■ **WHAT IS NEEDED**
Retype the items word for word, starting at the line that contains "Select the Discounts tag icon" and ending with the last line of the items, and leave the pictures out.

═══ MATERIAL PROVIDED ═══

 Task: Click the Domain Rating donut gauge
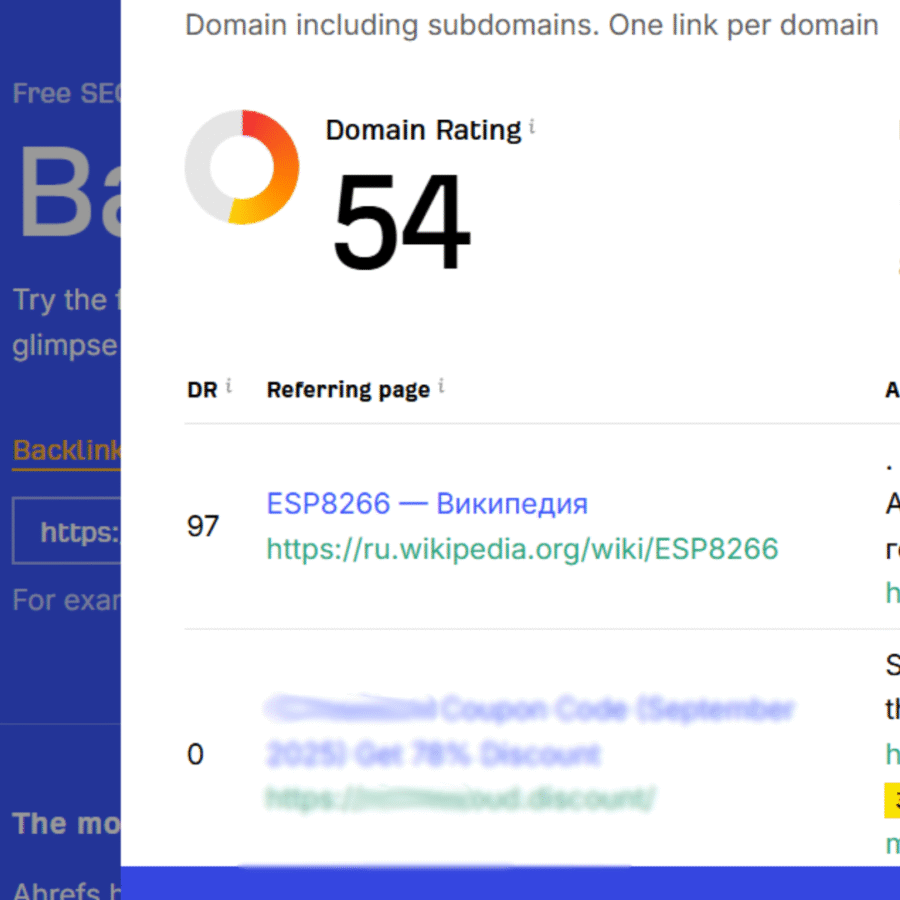pos(242,165)
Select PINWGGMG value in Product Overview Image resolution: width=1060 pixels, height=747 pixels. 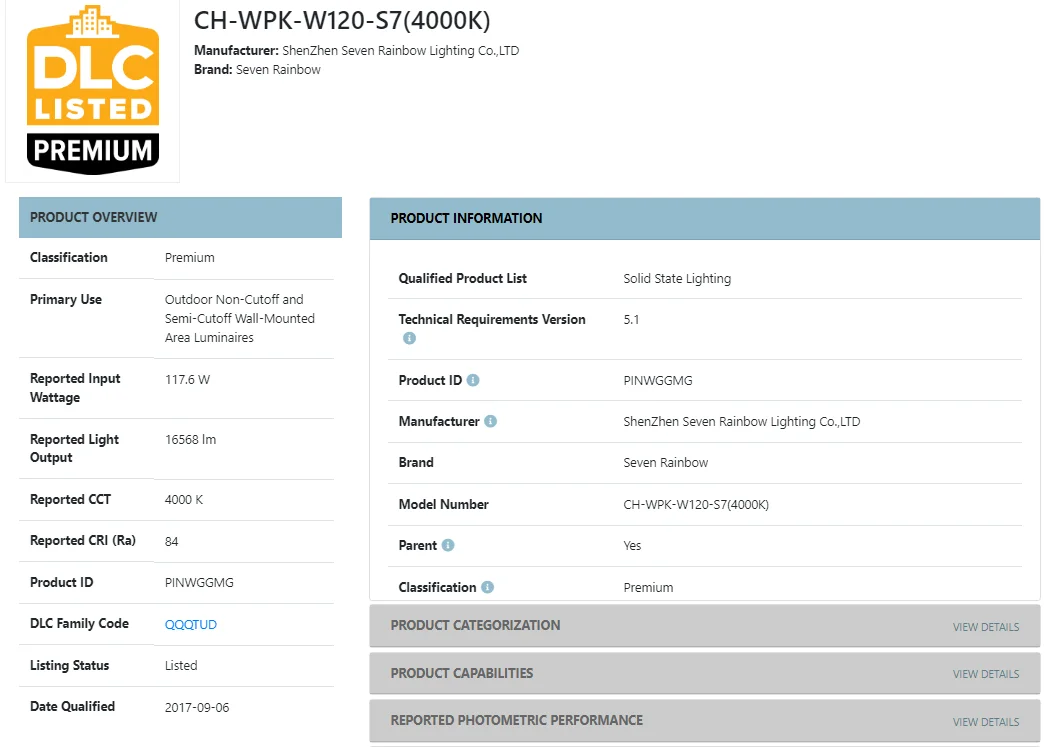tap(199, 582)

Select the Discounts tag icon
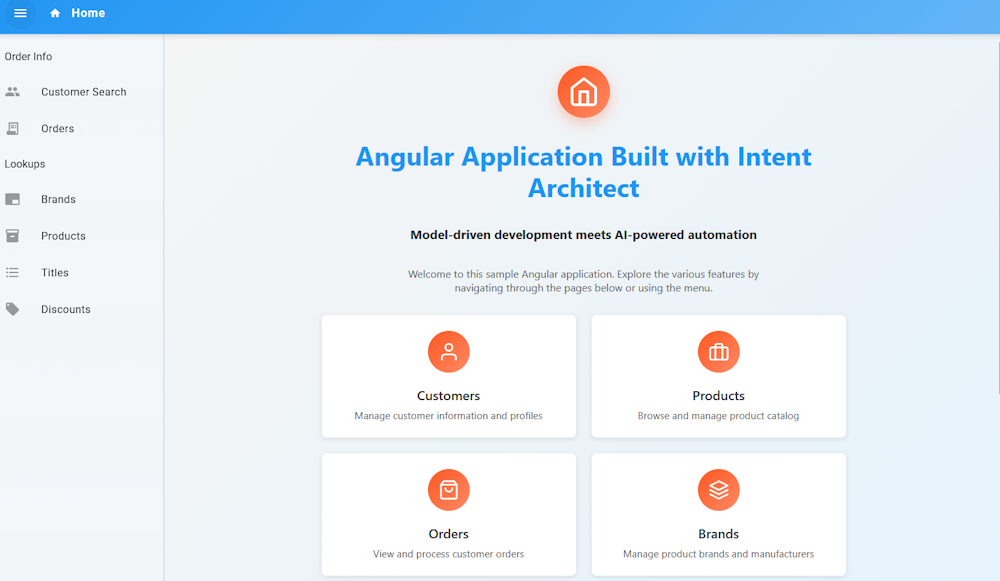tap(13, 309)
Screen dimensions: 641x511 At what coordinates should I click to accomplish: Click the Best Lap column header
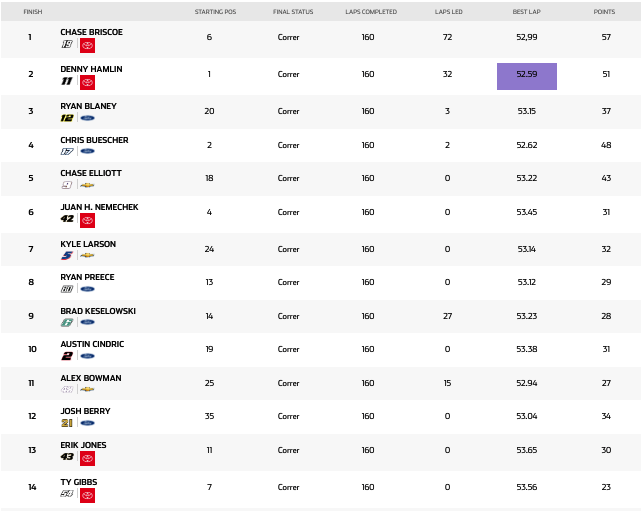(527, 12)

═══

■ **SOLVED PROBLEM**
Select the Discounts tag icon
tap(13, 309)
Screen dimensions: 641x511 At what coordinates should I click to accomplish: Click the Best Lap column header
(527, 12)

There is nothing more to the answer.